Umso schöner, als über die (Regel-)Schule meiner Tochter die Einladung zu einem Ferienkurs reinflatterte, die den vielversprechenden Slogan „Jedes Kind soll Schwimmen lernen!“ trug. Eine Aktion gefördert vom Land NRW („NRW schwimmt“). Klingt super! „Jedes Kind“ klingt nach einem sinnvollen und vor allem inklusiven Angebot. Um den Anbieter nicht zu überfordern haben wir vor der Anmeldung extra „brav“ nachgefragt wie wir unterstützen können, bzw. vorgeschlagen im Vorfeld kurz persönlich zu sprechen um alle Seiten optimal vorzubereiten und ggf. noch eine extra Begleitperson für den Unterricht zu organisieren. Leider reagierte der Anbieter auf keine unserer Anfragen! Ein Armutszeugnis für einen Träger, der sich auf die Fahne schreibt „jedem Kind“ schwimmen beibringen zu wollen.
Wenige Woche später kam ein weiteres Schwimmkursangebot eines anderen Trägers über die Schule bei uns an. Was soll ich sagen, ich habe meine Tochter einfach angemeldet! Ohne Hinweis auf ihre Beeinträchtigung! Ich habe die Schwimmlehrkräfte am ersten Tag des Kurses einfach vor vollendete Tatsachen gestellt! Es stand für mich außer Frage, als Begleitperson mit in die Halle (nicht ins Becken!) zu kommen. Meine Tochter wird nach 10 Stunden nicht das Seepferdchen machen – dafür ist sie zu wasserscheu! Aber wasserscheu und ein wenig ängstlich sind auch ein paar der anderen Kinder!
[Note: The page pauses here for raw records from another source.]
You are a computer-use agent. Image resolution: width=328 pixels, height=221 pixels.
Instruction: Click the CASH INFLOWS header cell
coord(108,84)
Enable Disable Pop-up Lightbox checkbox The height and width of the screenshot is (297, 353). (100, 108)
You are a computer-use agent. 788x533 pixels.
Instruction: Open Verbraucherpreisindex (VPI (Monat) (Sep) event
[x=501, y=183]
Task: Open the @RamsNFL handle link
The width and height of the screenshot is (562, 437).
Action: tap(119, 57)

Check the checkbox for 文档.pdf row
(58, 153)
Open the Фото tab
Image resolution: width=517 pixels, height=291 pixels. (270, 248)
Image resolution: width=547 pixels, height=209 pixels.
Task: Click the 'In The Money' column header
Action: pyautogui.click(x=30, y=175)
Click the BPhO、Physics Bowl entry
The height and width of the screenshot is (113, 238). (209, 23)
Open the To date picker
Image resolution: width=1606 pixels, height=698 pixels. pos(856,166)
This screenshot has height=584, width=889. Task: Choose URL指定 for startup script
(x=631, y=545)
Und gelernt hat meine Tochter in den letzten Wochen schon einiges – und sie wird noch mehr lernen. Und wenn sie will, dann wird sie irgendwann auch schwimmen können! Wichtig ist mir, dass sie zumindest eine Chance bekommt es zu lernen!
Jetzt noch ein paar Worte zu mir. Es ist mir nicht leichtgefallen, mich zu trauen so zu handeln und das Recht meiner Tochter auf Teilhabe auf diesem Weg durchzusetzen! Es gehört Mut, Selbstvertrauen und ein starkes privates Umfeld dazu, so einen Schritt zu gehen! Keine Angst vor möglicher Ausgrenzung und Stigmatisierung zu haben und dieses Gefühl, dass man ausgegrenzt werden könnte vor allem überhaupt auszuhalten! Und das können nicht alle Eltern! Und sie sollten es verdammt noch mal auch nicht können müssen!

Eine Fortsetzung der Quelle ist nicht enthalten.